I wonder if this was one of those Outdoor bunker, over weight,wannabe military, felons?

"Fargo police say the accidental discharge of a rifle Monday night in a south Fargo apartment building is a reminder of why firearms shouldn't be cleaned inside apartments.

No one was hurt when the Bushmaster .223 discharged at about 10:30 p.m. at 4410 9th Ave. S., Sgt. Mark Lykken said.

The tenant, who was in the apartment with his brother, decided to clean the rifle and removed the magazine but failed to eject the chambered round, Lykken said, adding the rifle apparently had to be dry-fired as part of the cleaning process.

The discharged bullet flew down a hallway in the apartment, through a toilet and into a closet before becoming lodged in a Sheetrock wall, Lykken said.

The residents in the adjacent apartment were home at the time but were OK, he said.

The police report will be forwarded to the city attorney's office for review, and the rifle's owner could face a charge of discharging a firearm within city limits, Lykken said.

Cleaning a firearm in an apartment building "certainly creates a dangerous situation," he said.

"We train to always point your firearm in a safe direction, and there is no safe direction when you're in an apartment," he said. "It's better to clean your firearms in your garage.""


----------



## southdakbearfan (Oct 11, 2004)

Better to learn how to unload your rifle and be sure its unloaded prior to cleaning it.


----------



## blhunter3 (May 5, 2007)

First, why wouldn't you check then chamber before cleaning? Also being in an apartment, why is the gun loaded? I fully understand the right to protect yourself if a thug comes busting in, but honestly, with one shell really make that much of a difference?


----------



## olsonjar75 (Feb 19, 2010)

I've cleaned my shotgun in my apartment many many times before. i alway pump it 3-4 times and visually check to make sure its empty before i even bring it in and again before i clean it... this was just stupid... and he should be charged with alot more. and reall officer cleaning it in the garage where you can easily shoot ppl on the first floor anyway does it matter??


----------



## Savage260 (Oct 21, 2007)

I would wager a guess that it was one of those wanna be Rambo morons "playing" with his AR, pretending he is some super warfighter or pretending to shoot zombies with a fully loaded rifle. The "cleaning" part most likely only came in after the "oh sh#t, I just fired it!"


----------



## olsonjar75 (Feb 19, 2010)

Yah that sounds like one of those idiots at Outdoorbunker


----------



## huntin1 (Nov 14, 2003)

blhunter3 said:


> First, why wouldn't you check then chamber before cleaning? Also being in an apartment, why is the gun loaded? I fully understand the right to protect yourself if a thug comes busting in, but honestly, with one shell really make that much of a difference?

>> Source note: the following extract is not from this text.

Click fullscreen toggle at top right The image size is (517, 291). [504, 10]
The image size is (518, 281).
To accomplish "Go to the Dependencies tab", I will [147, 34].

Yeah, it can make that much of a difference, depending on your state of mind and reaction time in a self-defense situation. When the "thug" confronts you there is a tendency to just pull the trigger to protect yourself. In this stressful situation most people will forget that they do not have a round chambered, the gun goes click. If the "thug" then charges you, you will not have time, nor the presence of mind to load the chamber at this point.

While I don't leave my rifles with a round chambered, my pistols are all loaded, full magazines and one in the tube. This is not recommended if you have kids unless you have someplace to secure the pistol.

Of course, as always, your mileage may vary.

And anyone who fails to check a chamber before cleaning is too stupid to own a firearm, in my opinion.

huntin1


----------



## blhunter3 (May 5, 2007)

I see what your saying, but a rifle wouldn't be my first weapon of choice.


----------



## huntin1 (Nov 14, 2003)

Nor mine, but in some cases you can only afford one gun. And any gun is better than none. 

huntin1


----------



## olsonjar75 (Feb 19, 2010)

this gun probably wasn't used for home invasion purposes..



Savage260 said:


> I would wager a guess that it was one of those wanna be Rambo morons "playing" with his AR, pretending he is some super warfighter or pretending to shoot zombies with a fully loaded rifle. The "cleaning" part most likely only came in after the "oh sh#t, I just fired it!"


----------



## blhunter3 (May 5, 2007)

huntin1 said:


> Nor mine, but in some cases you can only afford one gun. And any gun is better than none.
> 
> huntin1


I spose you would do the right thing and talk things out with the thug until the cops got there to arrest him. :rollin:

I know, if you only have one gun its better then nothing, I only have shotguns, and only one is loaded, but the chamber is open so I can slip a shell in. If a thug is skeaky enough to break in without the alarm going off, then he deserves to steal something.


----------



## huntin1 (Nov 14, 2003)

blhunter3 said:


> huntin1 said:
> 
> 
> > Nor mine, but in some cases you can only afford one gun. And any gun is better than none.
> ...


Not exactly. :wink:

huntin1


----------



## Savage260 (Oct 21, 2007)

Oh, come on, Huntin1, you must know some verbal judo or some thing that could keep em busy until the "cops" arrive, don't you?


----------



## huntin1 (Nov 14, 2003)

Yeah, I would imagine I could use some "verbal judo" on em. Or just stick my 45 in their ear and handcuff em to the kitchen table. :lol:

huntin1


----------



## Savage260 (Oct 21, 2007)

Would that be classified as "auditory canal judo", or just plain old .45 in the ear? I can't hand cuff any one to my table, but it would be nice, the damn thing weighs about 300lbs!!!


----------



## huntin1 (Nov 14, 2003)

Actually, I think it may be classified as "non-verbal" persuasion..............or, a 45 in the ear.

Huntin1


----------